BlackBerry may be struggling to compete with a new wave of Android handsets and the iPhone 4S, but their new phone suggests they might be learning some lessons from their competitors at long last.
Blackberry10 RIM rush release prototype of the BlackBerry 10

RIM have lost around half the market share they held in 2011, and the company has lurched from crisis to crisis as revenues fall.

The BlackBerry 10 was released early to app developers in the hope that RIM can pick up some pace ahead of its launch. The company are offering app developers $10,000 (about £6,000) if their apps are ready to download when the phone is launched, and there’s a Development Kit already in circulation to make it happen.

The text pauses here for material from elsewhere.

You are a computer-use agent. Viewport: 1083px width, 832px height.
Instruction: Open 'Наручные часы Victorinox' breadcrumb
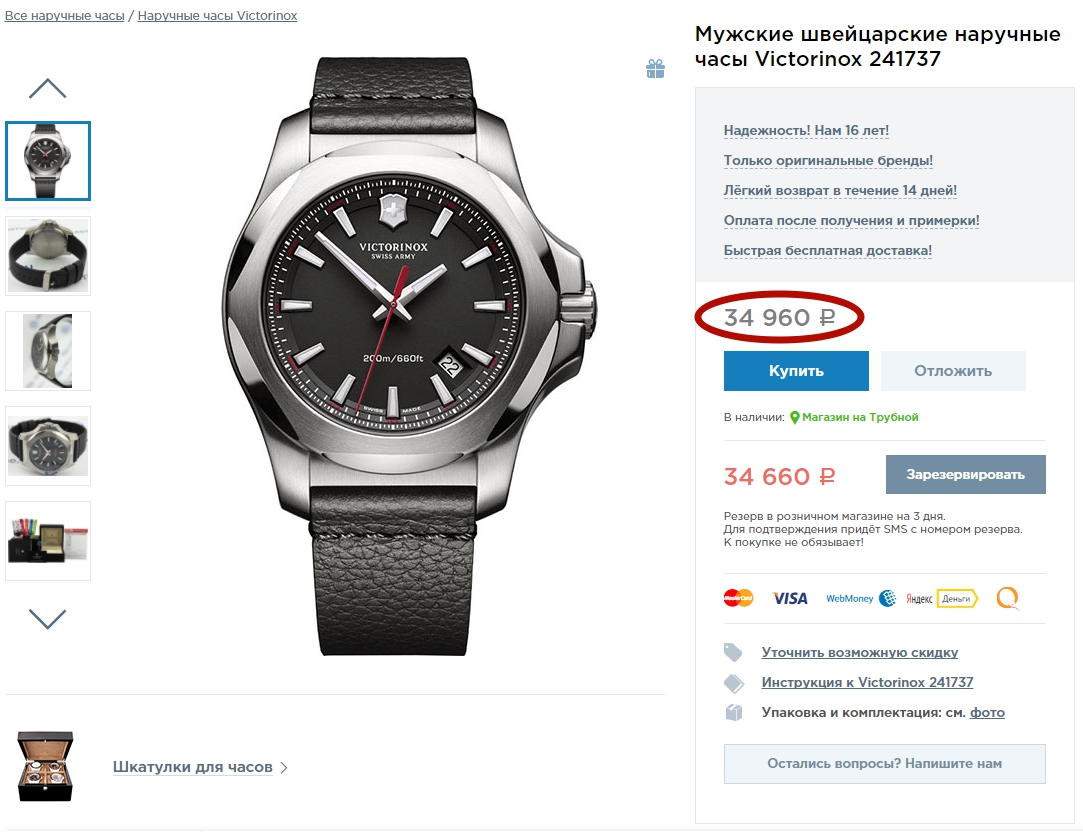pyautogui.click(x=217, y=16)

The BlackBerry 10 prototype looks like an iPhone at first glance; it is a sleek, flat rectangle with a 4.2 inch screen. But it has no physical buttons on the front – not even a home button. The traditional BlackBerry keyboard has been replaced by a smart on-screen keyboard that predicts different possibilities for your next word as you type, allowing you to build sentences quickly. The launch video also shows the BlackBerry 10 streaming video to a TV.

BlackBerry’s new operating system should bring it into line with Android and iOS in some ways: users will be able to switch between open apps, and the camera has been improved. But the phones that will run the new software aren’t due to be released for three or four months, and by then, RIM could find themselves playing catch-up yet again.

BlackBerry were the subject of another news story this week as a flashmob PR stunt against Apple was credited to the wrong smartphone company. When people piled off a black bus and began holding up ‘Wake Up!’ signs outside the Apple Store in Sydney, everyone assumed that Samsung were behind the stunt. RIM had to issue a statement in the press to confirm it was actually their campaign.